Online participation includes downloadable lecture notes.
Application forms should be submitted online through the website: http://www.cism.it. A confirmation message will be sent to participants whose applications are accepted.
Upon request, and subject to availability, a limited number of on-site participants can be accommodated at the CISM Guest House for € 35 per person per night. To request accommodation, please contact foresteria@cism.it.
CANCELLATION POLICY
Applicants may cancel their registration and receive a full refund by notifying the CISM Secretariat in writing (via email) no later than:
- April 8, 2026, for early bird on-site participation;
- May 8, 2026, for late on-site participation;
- May 29, 2026, for online participation.

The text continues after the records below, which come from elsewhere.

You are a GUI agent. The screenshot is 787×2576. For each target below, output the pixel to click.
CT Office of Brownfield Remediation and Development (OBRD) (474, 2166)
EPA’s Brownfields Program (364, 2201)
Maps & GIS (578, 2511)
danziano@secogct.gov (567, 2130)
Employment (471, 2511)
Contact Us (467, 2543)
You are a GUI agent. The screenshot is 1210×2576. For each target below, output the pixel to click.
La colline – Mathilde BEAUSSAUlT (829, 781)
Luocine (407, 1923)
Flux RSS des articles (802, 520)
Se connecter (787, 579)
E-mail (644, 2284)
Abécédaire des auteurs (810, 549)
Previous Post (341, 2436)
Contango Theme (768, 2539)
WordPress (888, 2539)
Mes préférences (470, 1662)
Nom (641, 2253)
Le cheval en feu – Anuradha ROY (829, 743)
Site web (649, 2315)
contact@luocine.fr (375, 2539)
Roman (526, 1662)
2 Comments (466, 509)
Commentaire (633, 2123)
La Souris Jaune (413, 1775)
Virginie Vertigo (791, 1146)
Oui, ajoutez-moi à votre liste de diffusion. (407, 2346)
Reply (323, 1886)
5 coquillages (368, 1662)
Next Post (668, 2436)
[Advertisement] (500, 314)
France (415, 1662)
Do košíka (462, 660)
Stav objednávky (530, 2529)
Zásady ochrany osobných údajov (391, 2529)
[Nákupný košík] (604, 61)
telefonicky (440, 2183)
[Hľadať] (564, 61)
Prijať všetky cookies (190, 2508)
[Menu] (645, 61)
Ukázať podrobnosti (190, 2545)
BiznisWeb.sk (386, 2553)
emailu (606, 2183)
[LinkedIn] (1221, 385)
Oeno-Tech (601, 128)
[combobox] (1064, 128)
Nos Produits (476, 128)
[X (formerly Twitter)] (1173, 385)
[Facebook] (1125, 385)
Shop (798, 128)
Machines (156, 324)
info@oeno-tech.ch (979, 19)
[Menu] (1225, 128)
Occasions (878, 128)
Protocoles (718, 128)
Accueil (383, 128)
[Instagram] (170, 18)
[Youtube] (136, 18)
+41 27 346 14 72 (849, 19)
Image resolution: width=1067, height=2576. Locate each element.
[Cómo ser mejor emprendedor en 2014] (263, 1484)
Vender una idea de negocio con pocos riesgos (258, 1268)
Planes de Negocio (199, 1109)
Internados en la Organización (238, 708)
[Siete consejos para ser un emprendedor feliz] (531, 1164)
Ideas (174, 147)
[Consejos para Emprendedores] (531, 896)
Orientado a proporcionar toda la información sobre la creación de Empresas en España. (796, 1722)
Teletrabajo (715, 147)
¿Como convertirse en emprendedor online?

No refunds after the deadlines. Cancellation requests received before these deadlines and incorrect payments will be subject to a € 50.00 handling fee.
GRANTS
A limited number of participants from universities and research centers who do not receive support from their institutions can request a waiver of the registration fee and/or free lodging.
Requests should be submitted by email to the CISM Secretariat at info@cism.it by April 8, 2026. Submissions must include the applicant’s curriculum vitae and a letter of recommendation from the head of the department or a supervisor, confirming that the institute is unable to provide funding. Preference will be given to applicants from countries that sponsor CISM.